# [Фрагмент страницы]
--- --- ---

Перейти к содержанию

Алексей Васильевич Тимофеев (1812)

Материал из Викицитатника
Алексей Васильевич Тимофеев (1812)
Статья в Википедии
Произведения в Викитеке

Алексей Васильевич Тимофе́ев (15 (27) марта 1812 — 1 (13) июля 1883) — русский поэт и прозаик.

Цитаты

[править]
  •  

Поведёшь, бывало, гаркнувши,
Усом чёрным, молодецким —
Красна девица огнем горит,
Дочь боярска тает в полыми!
Прикушу тебя, косматая, —
Басурманин злой с коня летит,
Дряблый немец в норы прячется! — обработка вариантов народной песни[1]

  — «Борода», 1843
  •  

Чёрны очи, ясны очи!
Из-под соболей-ресниц <…>.

Вдруг зажгутся, запылают —
Загорится страсти ад.
Вдруг померкнут, потухают —
И слезами заблестят.

  — «Чёрны очи, ясны очи», 1847
  •  

В годину печалей, тоски и ненастья,
Гонимый судьбою, презренный людьми,
Закованный в цепи тяжёлой неволи,
Поэт безотрадный, небесный богач,
Громады сокровищ с слезами выносит,
И, в чёрную полночь, дрожащей рукой
В сырую могилу с собой зарывает,
И просит покоя под мирной землёй.

  — «Клад», 1874

XII песен

[править]
Первые два отделения сборника вышли в 1833 году, третье — в 1834, все потом вошли в «Песни»[1].
  •  

Спи малютка,
Спи спокойно,
Баю, баиньки, баю!
Жили, были
Брат с сестрою.
Демон в брата
Поселился;
Брат в сестрицу
Вдруг влюбился.
Клара с братом
Разлучилась,
Клара в келью
Заключилась. <…>

В мрачном лесе
Через месяц,
Путник встретил
Труп холодный.
Труп был чёрен.
Уголь углем;
Вместо носа,
Кость да яма,
Рот исклёван
Ястребами;
Лоб источен
Весь червями;
Возле трупа
Нож булатный…[2]

  — «Колыбельная песенка (Любительницам чрезвычайно страшного)», 1832 или 1833
  •  

Не удивляйся, милый мой,
Что я угрюмый и немой,
Среди забав, во цвете лет,
Смотрю так холодно на свет!

Одним приёмом выпил я
Всю чашу сладкого питья,
И на холодном, мутном дне
Одна лишь желчь осталась мне.

  — «Мизантроп», между 1830 и 1833
  •  

Говорят, есть страна,
Где не сеют, не жнут,
Где всё песни поют. <…>

Где всё есть напрокат:
И друзья и жена,
И парча и родня.

Где всё лезет, ползёт,
Тихомолком, тайком,
Всё бочком, червячком.

Где сквозь солнце льёт дождь,
Где всегда маскарад:
Пой, пляши — рад не рад.[2]

  — «Простодушный»
  •  

Венчала нас полночь
Средь мрачного бора;
Свидетелем были
Туманное небо
Да тусклые звёзды;
Венчальные песни
Пропел буйный ветер
Да ворон зловещий;
На страже стояли
Утёсы да бездны,
Постель постилали
Любовь да свобода!..

--- --- ---

# [Извлечённые данные]
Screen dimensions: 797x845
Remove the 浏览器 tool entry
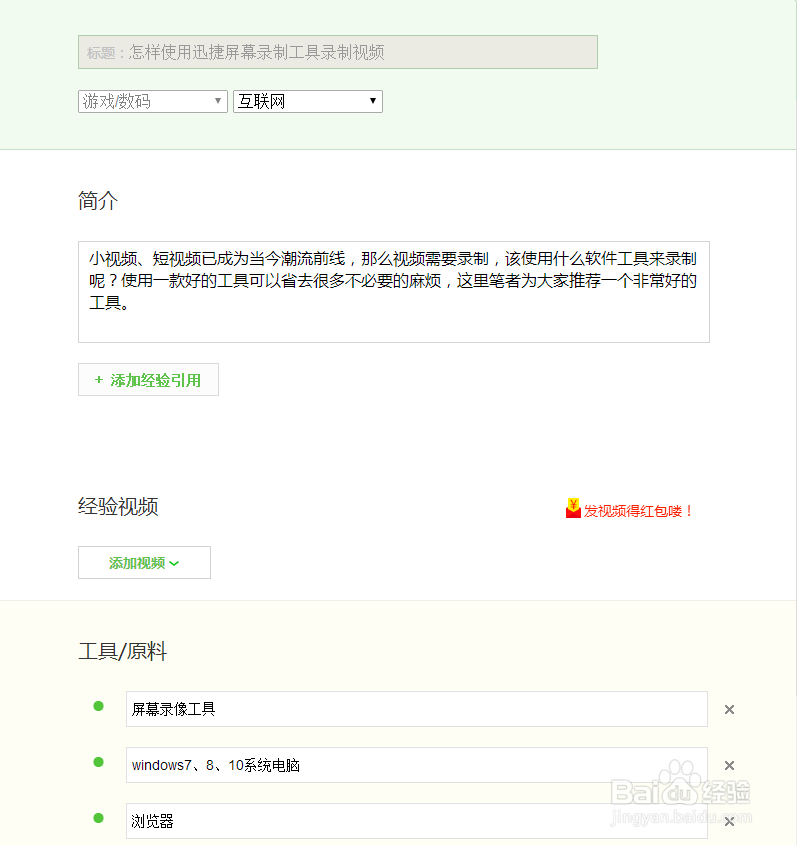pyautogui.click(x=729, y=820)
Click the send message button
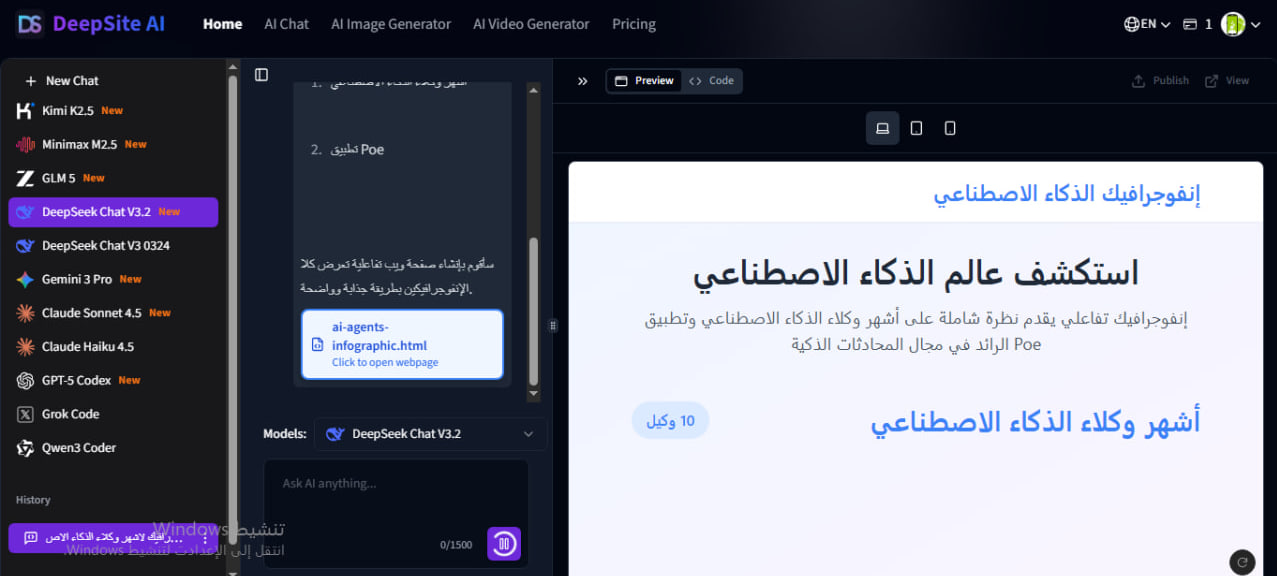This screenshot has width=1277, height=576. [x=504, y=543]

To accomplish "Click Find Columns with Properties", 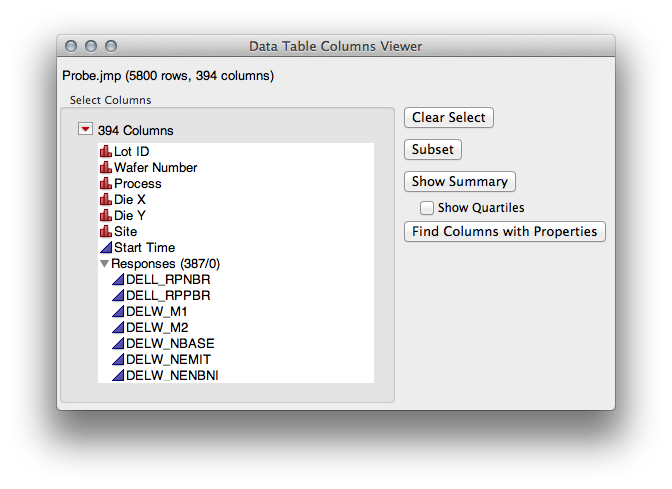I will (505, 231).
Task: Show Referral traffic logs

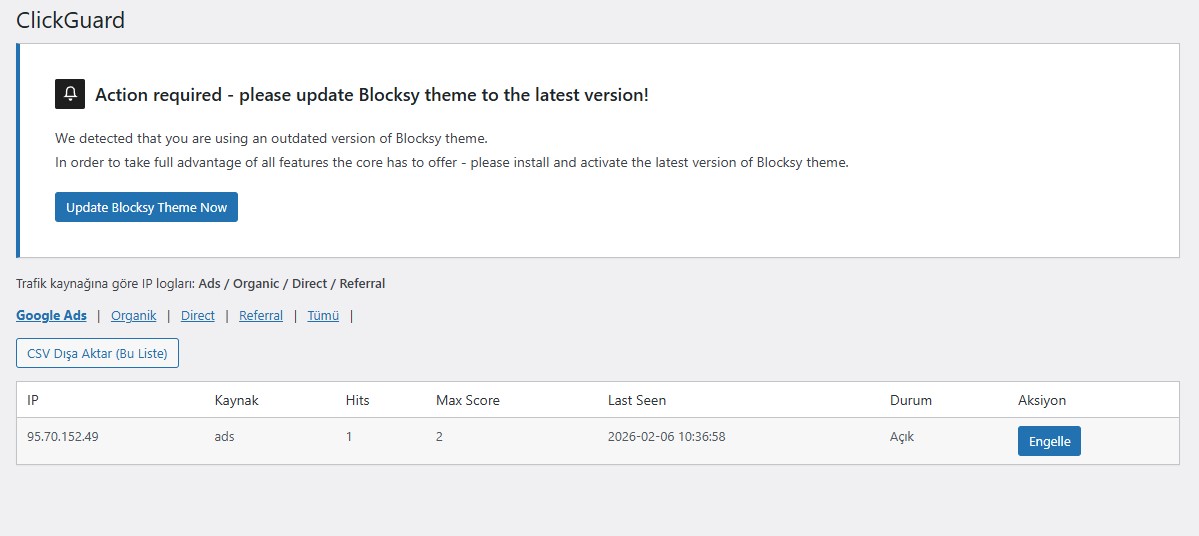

--- --- ---

# [Задания к выполнению]
a - Назовите все произведения, названия которых приведены на странице об Алексее Тимофееве в подписях под цитатами.
b - В каком году, согласно странице об Алексее Тимофееве, вышли первые два отделения сборника «XII песен»?
c - Выпишите из страницы об Алексее Тимофееве отрывок, начинающийся словами "Статья в Википедии" и продолжающийся до слов "тает в полыми!" включительно.

# [Ответы к заданиям]
a - «Борода», «Чёрны очи, ясны очи», «Клад», «Колыбельная песенка (Любительницам чрезвычайно страшного)», «Мизантроп», «Простодушный».

b - В 1833 году.

c -
Статья в Википедии
Произведения в Викитеке

Алексей Васильевич Тимофе́ев (15 (27) марта 1812 — 1 (13) июля 1883) — русский поэт и прозаик.

Цитаты

[править]
  •  

Поведёшь, бывало, гаркнувши,
Усом чёрным, молодецким —
Красна девица огнем горит,
Дочь боярска тает в полыми!